Every year I sit in budget conversations with business owners, and every year I watch the same software budget mistakes repeat. Not because these owners are careless. They are usually sharp people who are simply guessing in a domain they were never trained in. Software spend has its own traps, and they are not obvious from the outside.

Looking back at 2022, four mistakes did the most damage across the companies I worked with. Each one is avoidable. Each one has a fix I have already written about somewhere on this site, because these are patterns, not one-off accidents.

If you are drafting next year's numbers right now, read this first. It will save you more than it costs you to read.

Mistake 1: No Line Item for Maintenance

This is the big one. Owners budget for building the software and forget that software is not a building. It is a garden. It needs ongoing care or it rots.

I have watched companies spend 80 million rupiah on a custom system, celebrate the launch, allocate zero for the following year, and then act shocked when it breaks, needs a security patch, or requires a change six months later. Now the fix is an emergency, which means it is expensive and rushed.

The rule I give clients: budget 15 to 20 percent of the build cost, every year, for maintenance and small improvements. Put it in writing before the project starts. A system with no maintenance line is not saving you money, it is deferring a bigger bill to a worse time. I lay out the full framework for this in why your business needs a technology strategy, not just a website.

Mistake 2: Tool Sprawl Nobody Is Watching

Software-as-a-service made it easy to add one more tool. And another. And another. By the end of 2022, several clients discovered they were paying monthly for subscriptions nobody remembered signing up for.

One distribution company I audited was spending roughly 6 million rupiah a month across fourteen different tools. When we listed them out, three were duplicates that did the same job, two had not been logged into in five months, and one was billing for forty user seats when they had eleven employees.

The fix is embarrassingly simple and almost nobody does it:

  • Once a quarter, export every recurring software charge.
  • Next to each, write who uses it and what it does.
  • Cancel anything you cannot justify in one sentence.

That single audit paid for itself many times over. Sprawl does not announce itself. You have to go looking.

Mistake 3: Cheapest-Vendor Roulette

I understand the instinct. Two vendors quote the same project, one is 40 percent cheaper, you pick the cheaper one. It feels like discipline. Often it is a gamble you did not know you were placing.

The cheap quote usually gets there by cutting the things you cannot see: testing, documentation, proper handover, and a maintainable codebase. You save money on day one and pay it back with interest when the vendor disappears, the code is a mess nobody else can touch, and you are locked in.

I am not saying pay the most. I am saying compare what is actually in the box.

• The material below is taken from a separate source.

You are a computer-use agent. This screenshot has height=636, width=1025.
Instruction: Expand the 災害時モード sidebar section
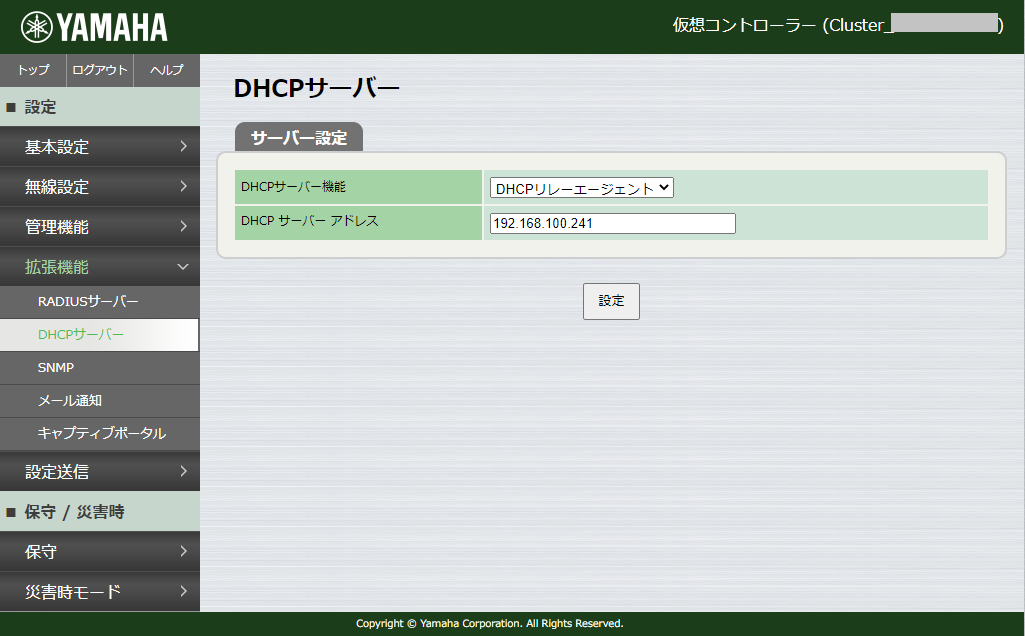100,591
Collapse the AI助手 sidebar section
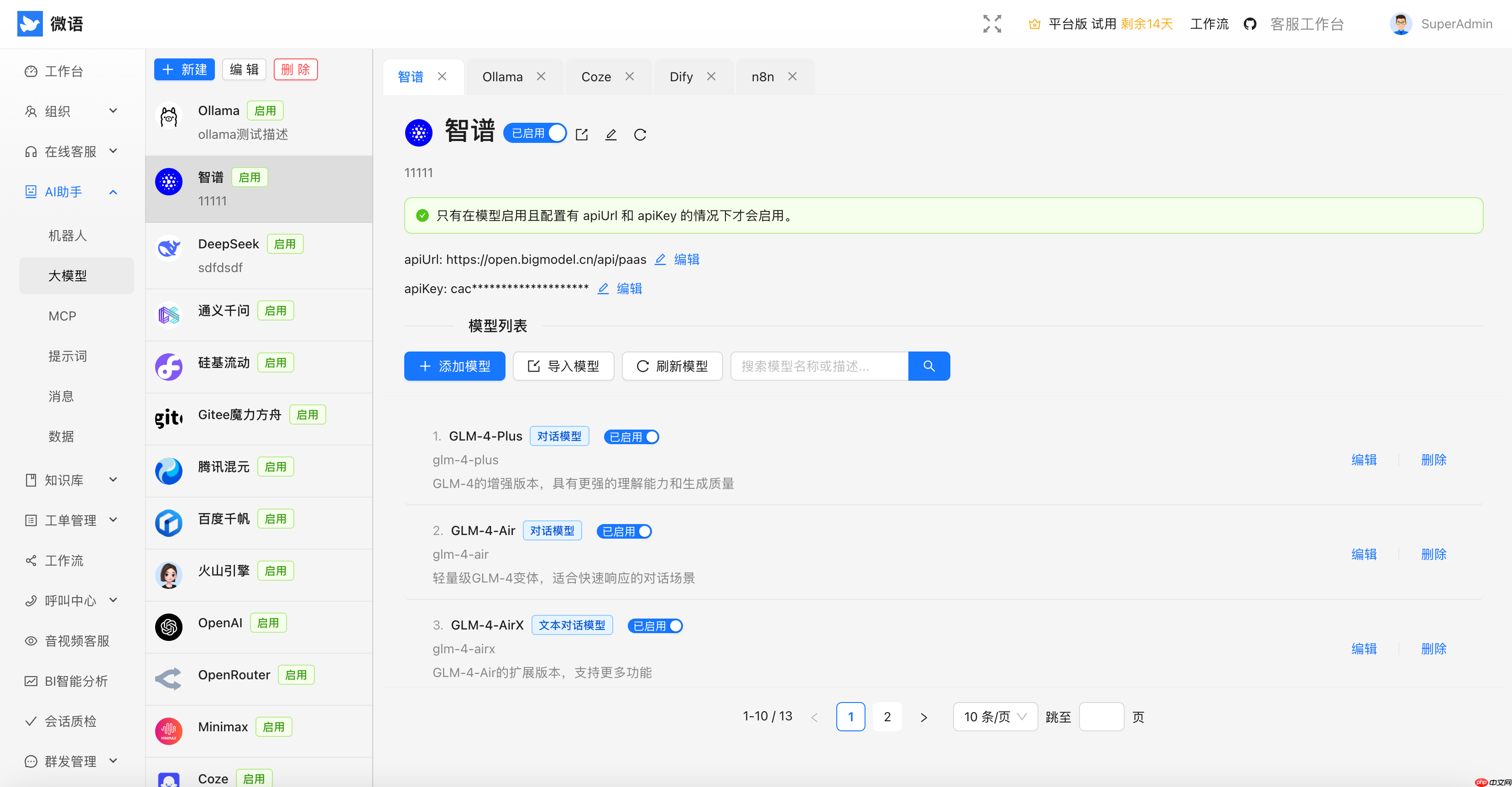Image resolution: width=1512 pixels, height=787 pixels. pyautogui.click(x=113, y=191)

Ask each vendor: do I own the source code, will it be documented, and can another team pick it up if you vanish? A slightly higher quote that answers yes to all three is almost always cheaper over three years. This is the whole argument behind vendor exit planning: own your code and your data.

Mistake 4: The Big-Bang Bet

The fourth mistake is scope. Owners get excited and try to build the entire dream system in one giant project. Twelve months, one huge payment, everything at once.

Big-bang projects fail more often than they succeed, and when they fail they fail expensively. The requirements drift over a year, the business changes underneath the project, and by launch the thing solves last year's problem. I have seen a family manufacturer nearly do this before we broke it into pieces, a story I told in a family manufacturer escaped its spreadsheet chaos.

The fix is to spend in stages. Build the one module that hurts most. Ship it. Confirm people actually use it. Then fund the next piece from a position of proof, not hope. Your budget should read like a series of small bets, not one enormous one.

A Simple Budget Sanity Check

Before you finalize next year's software budget, run each line through four questions:

Question If the answer is no
Did I include maintenance? Add 15 to 20 percent of build cost
Have I audited existing subscriptions? Do it before adding anything new
Do I own and understand what I am paying for? Renegotiate the terms
Am I spending in stages, not one bet? Break the project into phases

If any answer is no, you have found next year's problem before it found you.

The Takeaway

Software budget mistakes are rarely about the numbers being too small. They are about the numbers being in the wrong shape: no maintenance, hidden sprawl, false economy, and oversized bets.

Fix the shape and the amount usually takes care of itself. Budget for care, not just creation. Audit what you already pay. Buy ownership, not just the lowest price. And spend in steps you can stop.

Do that, and 2023 will cost you less and deliver more than 2022 did. That is the entire point of a budget.